TRUNCATE is usually a fast operation (much faster than DELETE FROM). But sometimes it just hangs; I’ve has several such uncheerful events with InnoDB (Plugin) tables which were extensively written to. The TRUNCATE hanged; nothing else would work; minutes pass.

TRUNCATE on tables with no FOREIGN KEYs should act fast: it translate to dropping the table and creating a new one (and it all depends on the MySQL version, see the manual).

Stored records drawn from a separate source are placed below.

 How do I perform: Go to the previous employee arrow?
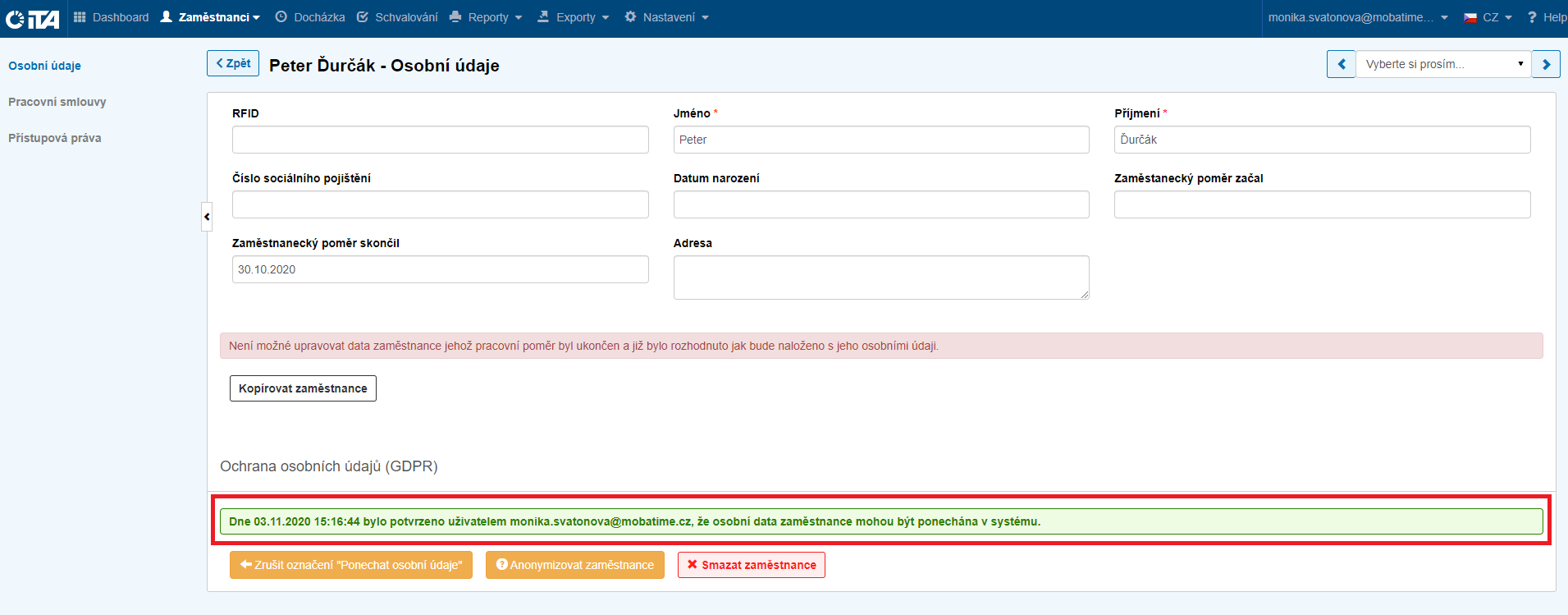[x=1341, y=64]
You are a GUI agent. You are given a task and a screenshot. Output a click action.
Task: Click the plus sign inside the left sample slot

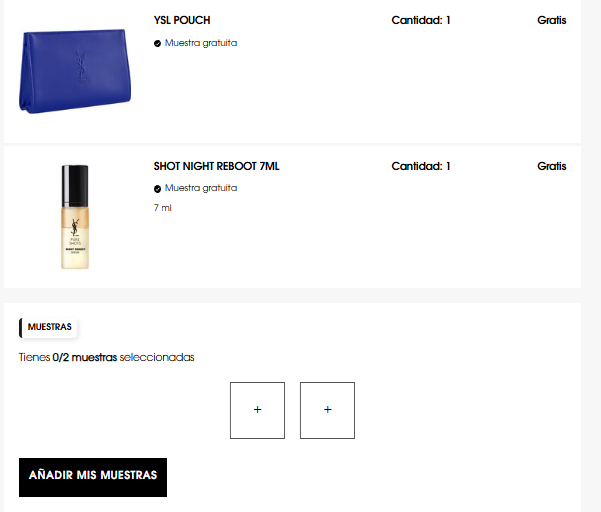(258, 410)
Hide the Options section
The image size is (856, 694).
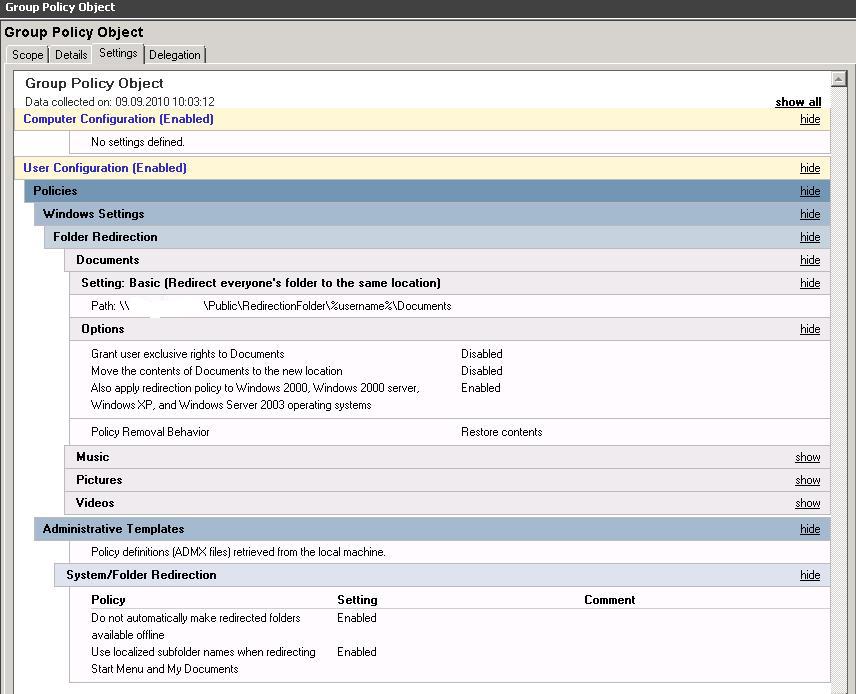(x=810, y=329)
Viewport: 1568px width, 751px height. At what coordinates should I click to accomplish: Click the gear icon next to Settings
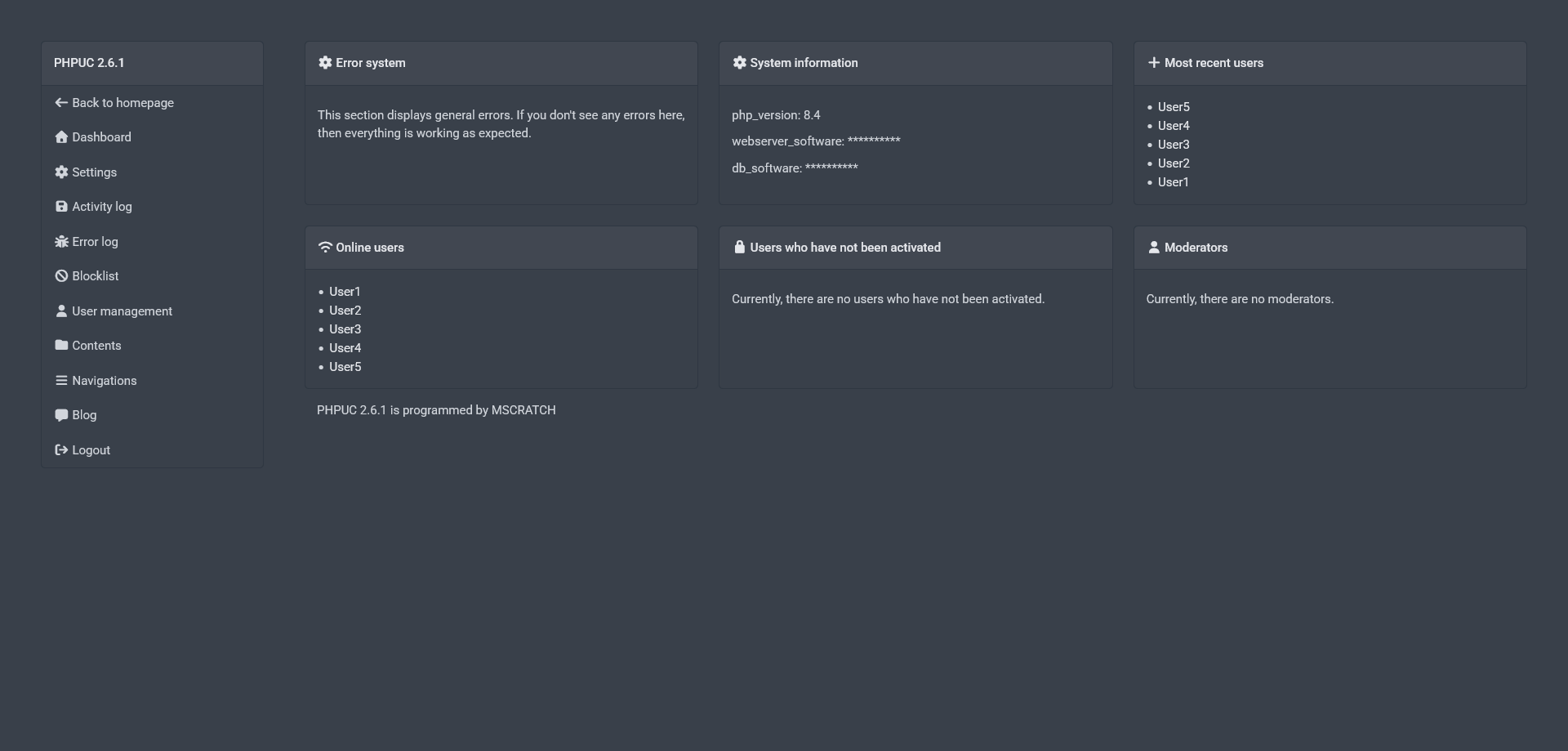pyautogui.click(x=61, y=172)
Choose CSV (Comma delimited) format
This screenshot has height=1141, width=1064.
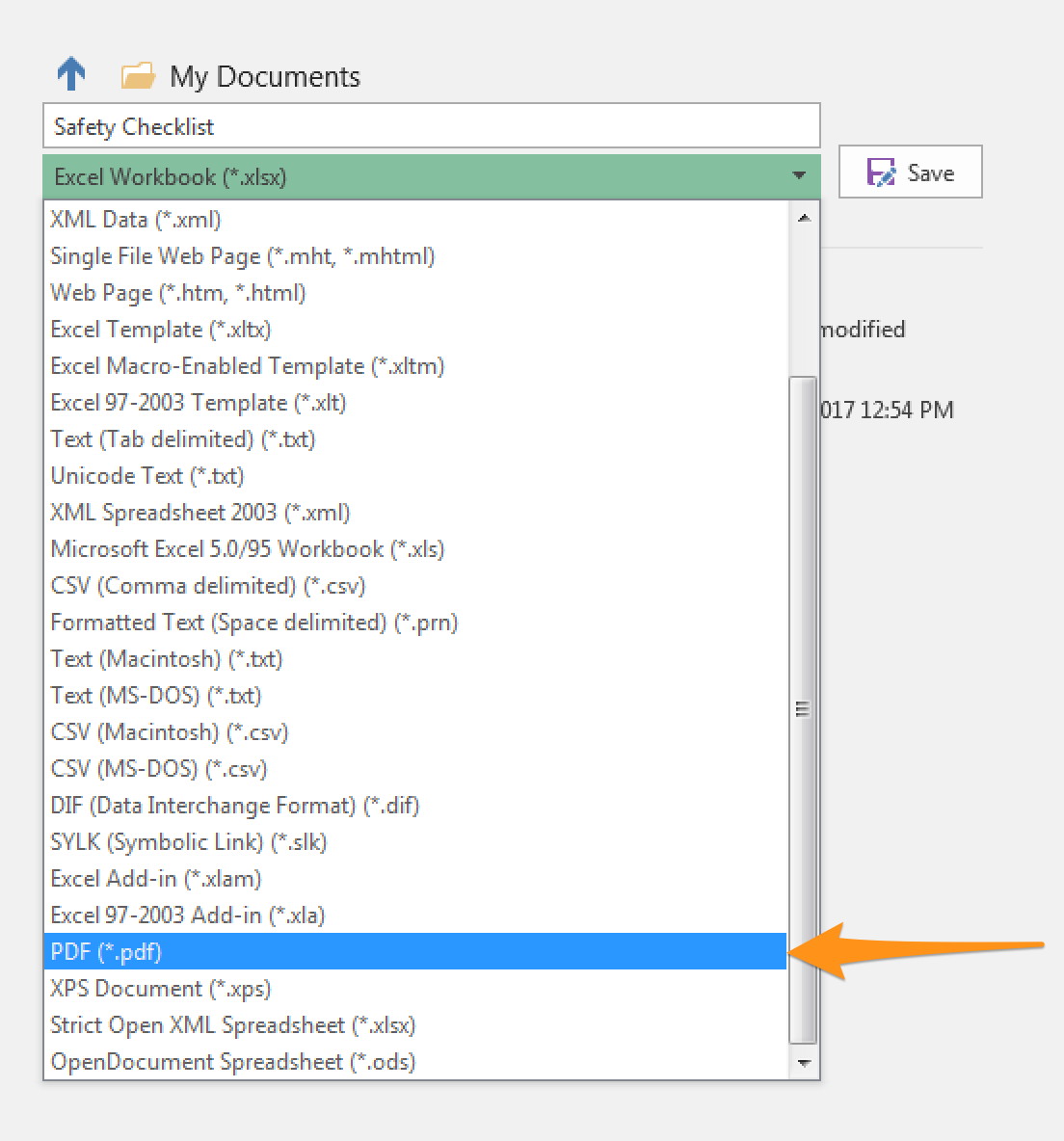(208, 586)
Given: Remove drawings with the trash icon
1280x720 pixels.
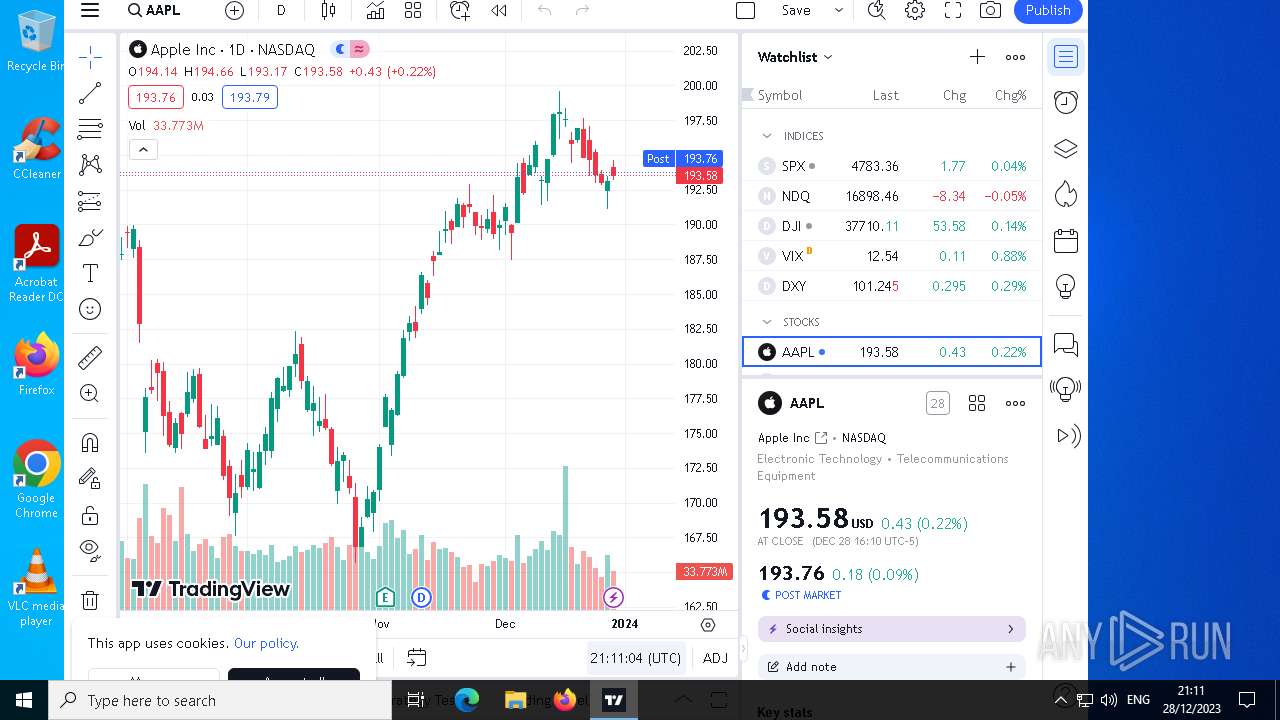Looking at the screenshot, I should point(90,600).
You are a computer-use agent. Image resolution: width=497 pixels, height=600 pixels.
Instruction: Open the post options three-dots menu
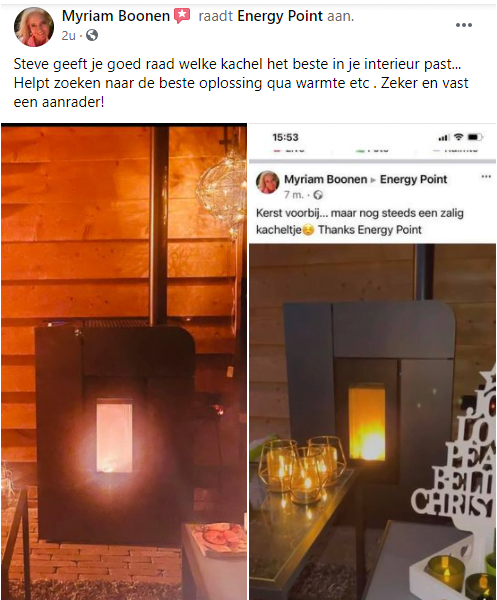(463, 25)
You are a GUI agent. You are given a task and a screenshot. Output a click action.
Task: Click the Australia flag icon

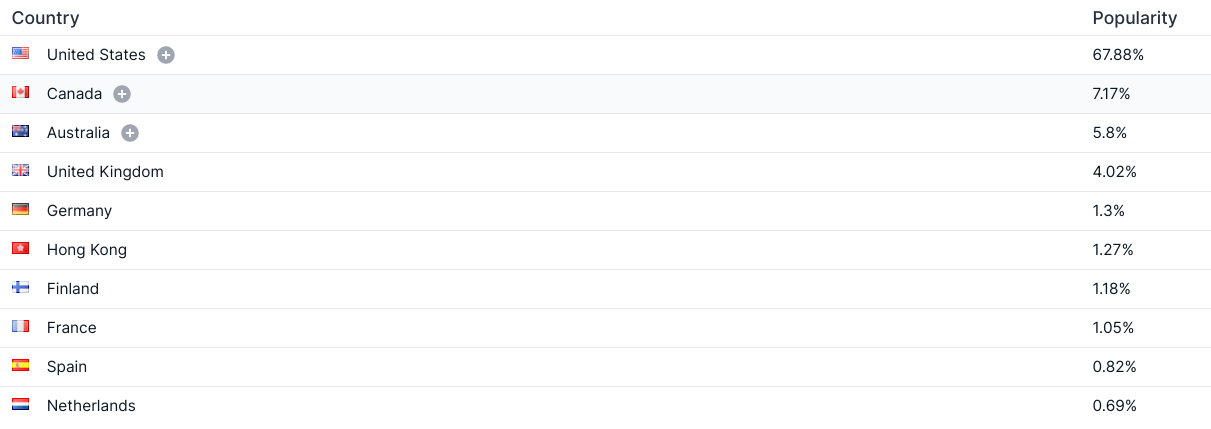[x=20, y=132]
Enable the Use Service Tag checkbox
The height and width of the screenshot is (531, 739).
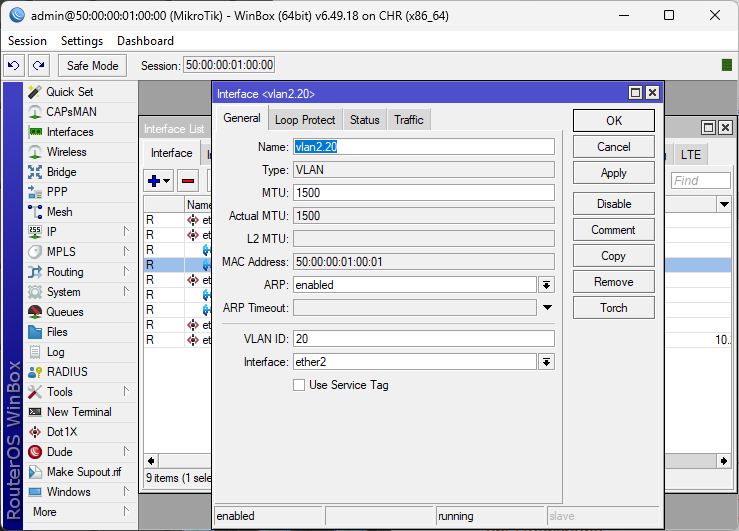point(299,385)
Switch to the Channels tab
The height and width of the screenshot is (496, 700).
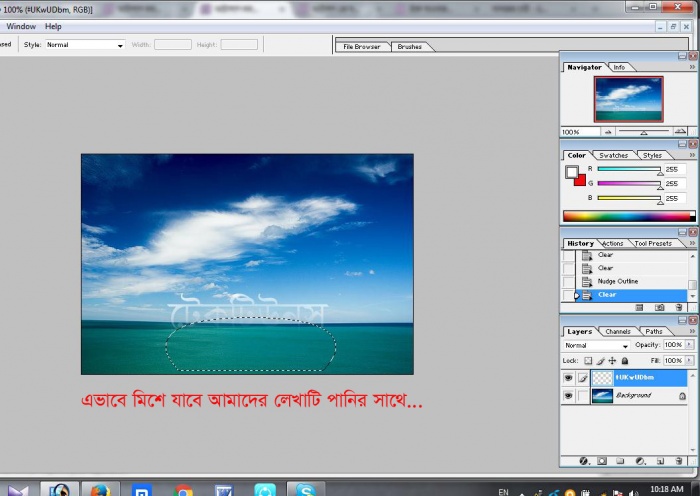pos(617,331)
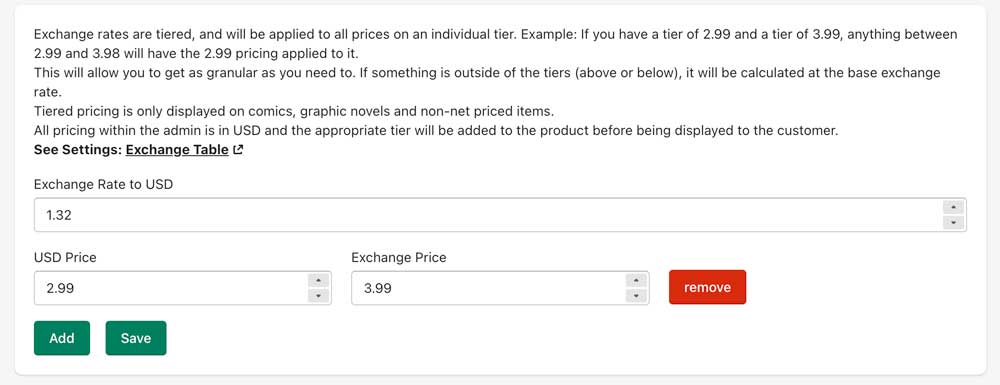Select the Exchange Price input box
1000x385 pixels.
pyautogui.click(x=500, y=288)
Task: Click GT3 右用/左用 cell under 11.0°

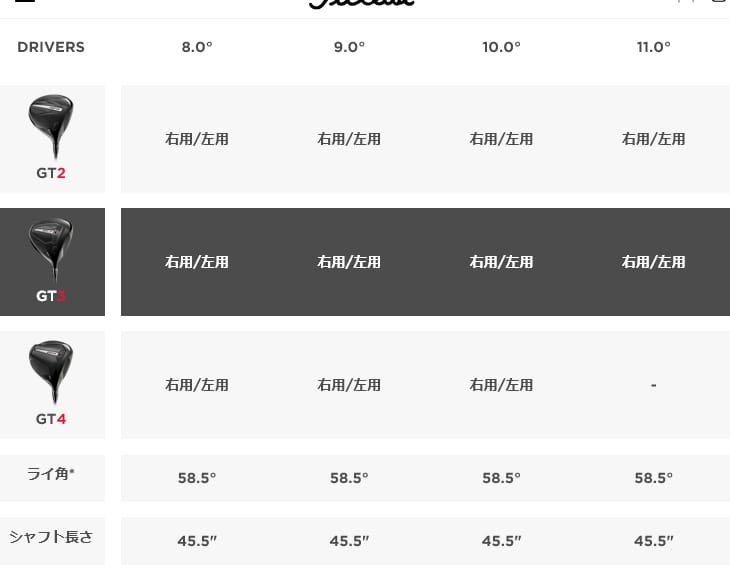Action: click(x=653, y=262)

What’s faster than TRUNCATE, then? If you don’t have triggers nor FOREIGN KEYs, a RENAME TABLE can come to the rescue. Instead of:

TRUNCATE log_table

Do:

CREATE TABLE log_table_new LIKE log_table;
RENAME TABLE log_table TO log_table_old, log_table_new TO log_table;
DROP TABLE log_table_old;

I found this to work well for me. Do note that AUTO_INCREMENT values can be tricky here: the “new” table is created with an AUTO_INCREMENT value which is immediately taken in the “working” table. If you care about not using same AUTO_INCREMENT values, you can:

ALTER TABLE log_table_new AUTO_INCREMENT=some high enough value;

Just before renaming.

I do not have a good explanation as for why the RENAME TABLE succeeds to respond faster than TRUNCATE.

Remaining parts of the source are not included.